Search code examples
powershelltextsplitline

Powershell - find a string in a text file and split the file at the start of the row of the text


I have a very large text file of documents that need to be split up every time it sees "Page: 1 of". But I need it to split at the start of the row where it finds the text.

Example data:

enter image description here

I have the code below and it will split it every time it sees "Page: 1 of", however, it splits it at the match and not at the beginning of the line of the match. So it removes the numbers at the start of the line which I need to keep and also it no longer lines up to the right properly.

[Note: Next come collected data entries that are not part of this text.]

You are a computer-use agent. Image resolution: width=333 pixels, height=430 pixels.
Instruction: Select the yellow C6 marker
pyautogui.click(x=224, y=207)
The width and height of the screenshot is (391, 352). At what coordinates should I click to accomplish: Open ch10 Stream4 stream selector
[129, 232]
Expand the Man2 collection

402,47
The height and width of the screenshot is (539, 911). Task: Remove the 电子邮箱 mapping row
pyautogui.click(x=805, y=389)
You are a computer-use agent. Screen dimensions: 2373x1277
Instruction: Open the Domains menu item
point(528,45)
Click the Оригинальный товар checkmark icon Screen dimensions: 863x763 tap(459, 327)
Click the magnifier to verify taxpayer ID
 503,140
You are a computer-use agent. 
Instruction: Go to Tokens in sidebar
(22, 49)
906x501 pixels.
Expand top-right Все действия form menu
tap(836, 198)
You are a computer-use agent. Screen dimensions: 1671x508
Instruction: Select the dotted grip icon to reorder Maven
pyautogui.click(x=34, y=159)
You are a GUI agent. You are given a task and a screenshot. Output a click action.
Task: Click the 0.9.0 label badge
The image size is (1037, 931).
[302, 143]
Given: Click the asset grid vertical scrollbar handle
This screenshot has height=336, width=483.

(Get-Content -Raw TEST.TXT) -split '(?=Page:  1 of)' | Set-Content -LiteralPath { 'E:\test\TEST_OUT{0}.txt' -f $script:index++ }

It comes out like this. Any ideas?

enter image description here


Solution

    • Turn on the multi-line regex option with inline option (?m) so as to make ^ and $ match the start and end of each line.

    • Adapt the look-ahead assertion to look at the start of each line (^), followed by a non-empty number (+) of non-newline characters (.) before substring Page: 1 of, with the substring starting at a word boundary (\b).

    (Get-Content -Raw TEST.TXT) -split '(?m)(?=^.+\bPage:  1 of)' |
      Set-Content -LiteralPath { 'E:\test\TEST_OUT{0}.txt' -f $script:index++ }
    

    Note: If needed, you could further constrain the look-ahead assertion so as require that the line starts with a sequence of digits (\d+), for instance.